[PROVIDED INFORMATION — start]

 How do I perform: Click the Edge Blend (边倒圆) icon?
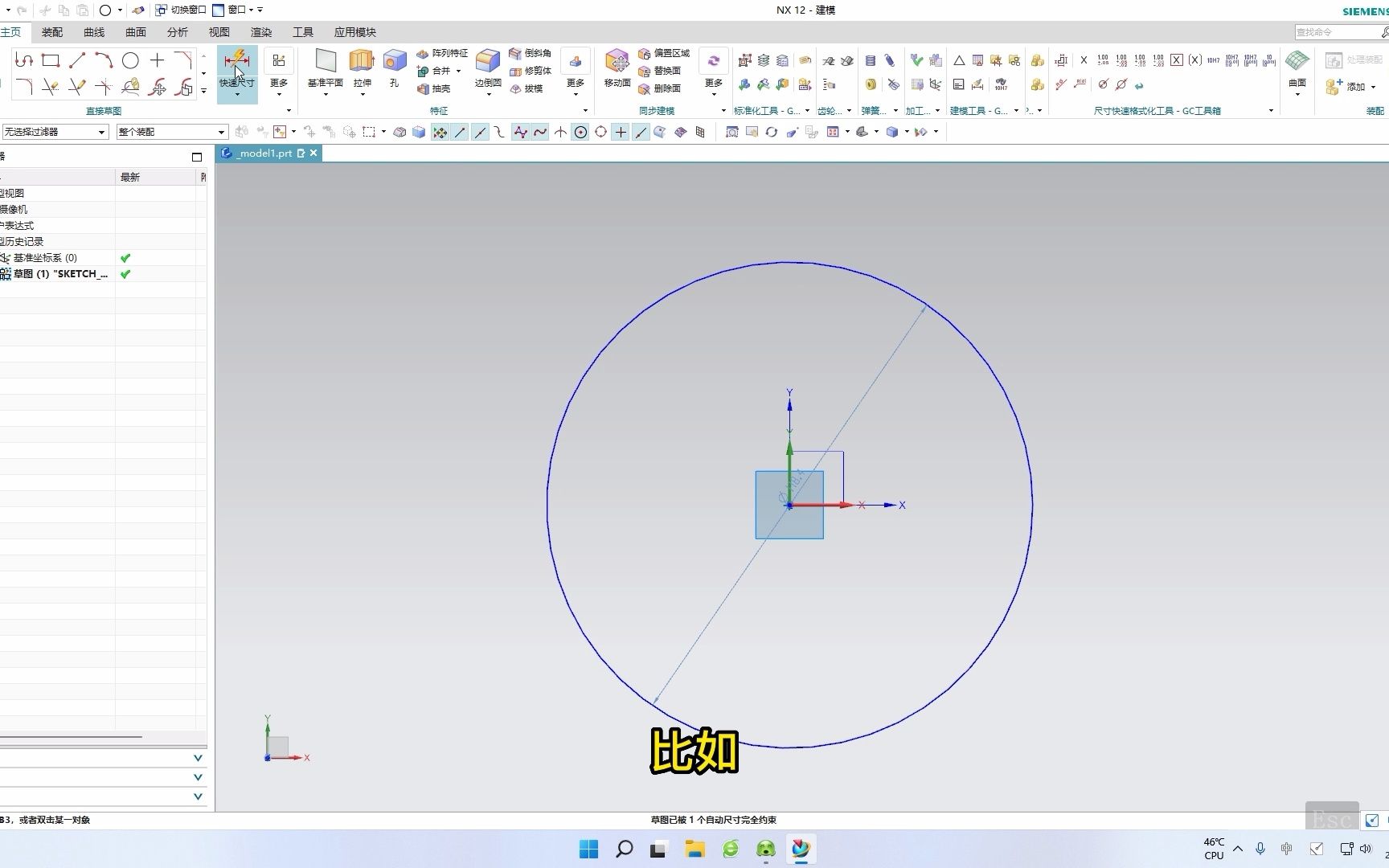(x=487, y=62)
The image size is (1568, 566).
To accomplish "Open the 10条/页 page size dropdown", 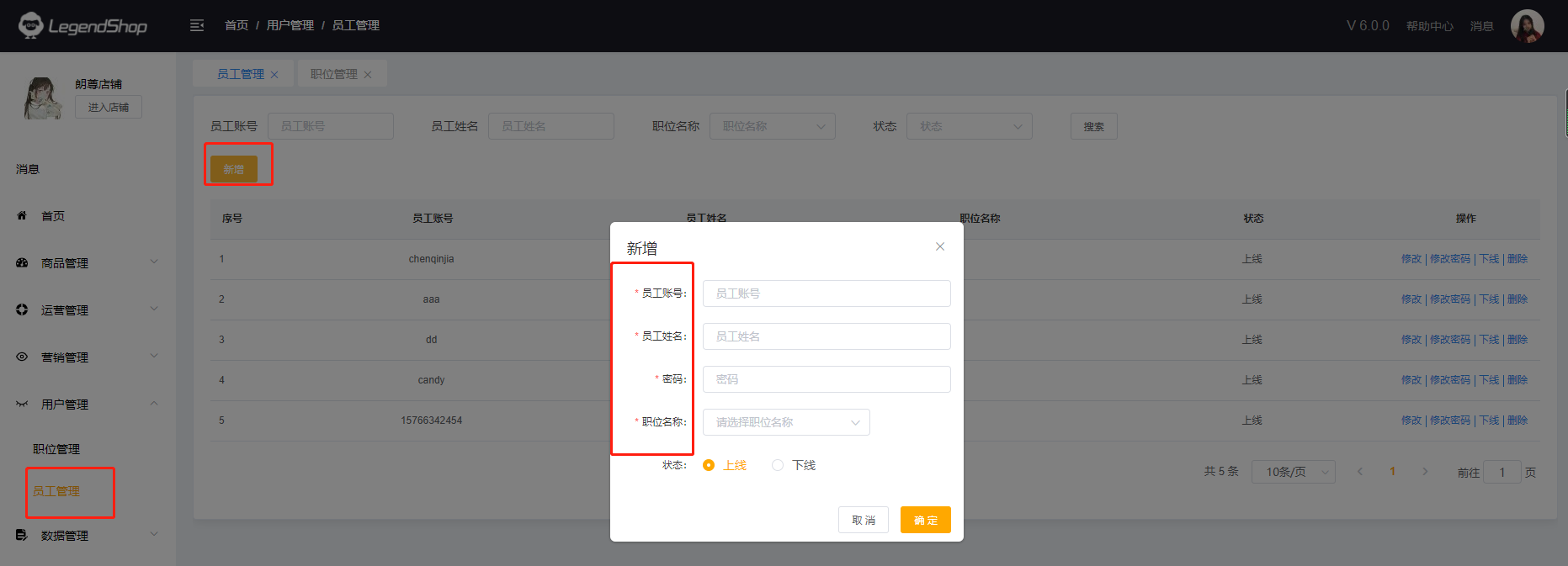I will (1293, 472).
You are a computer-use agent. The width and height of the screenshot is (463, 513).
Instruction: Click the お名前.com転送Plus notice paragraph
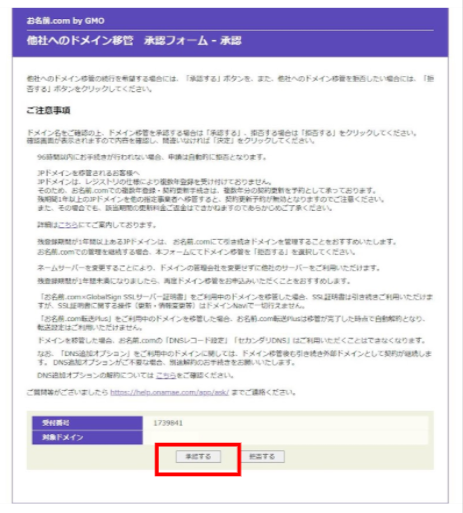(x=231, y=323)
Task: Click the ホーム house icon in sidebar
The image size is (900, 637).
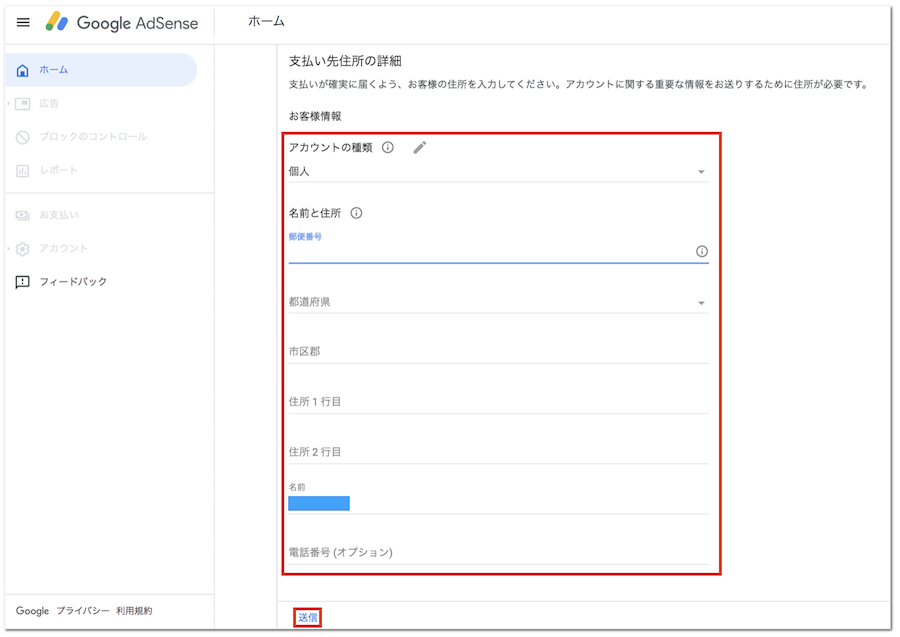Action: 23,70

[PROVIDED INFORMATION — finish]

• **INSTRUCTIONS TO FOLLOW**
Only the lines from the one containing "Instruction: Click the" through the last line of the entries, both included, should be repeated exactly, and the pictures should be left out.

• **EXERCISE RESPONSE**
Instruction: Click the お名前.com転送Plus notice paragraph
(x=231, y=323)
Task: Click the ホーム house icon in sidebar
The image size is (900, 637).
Action: 23,70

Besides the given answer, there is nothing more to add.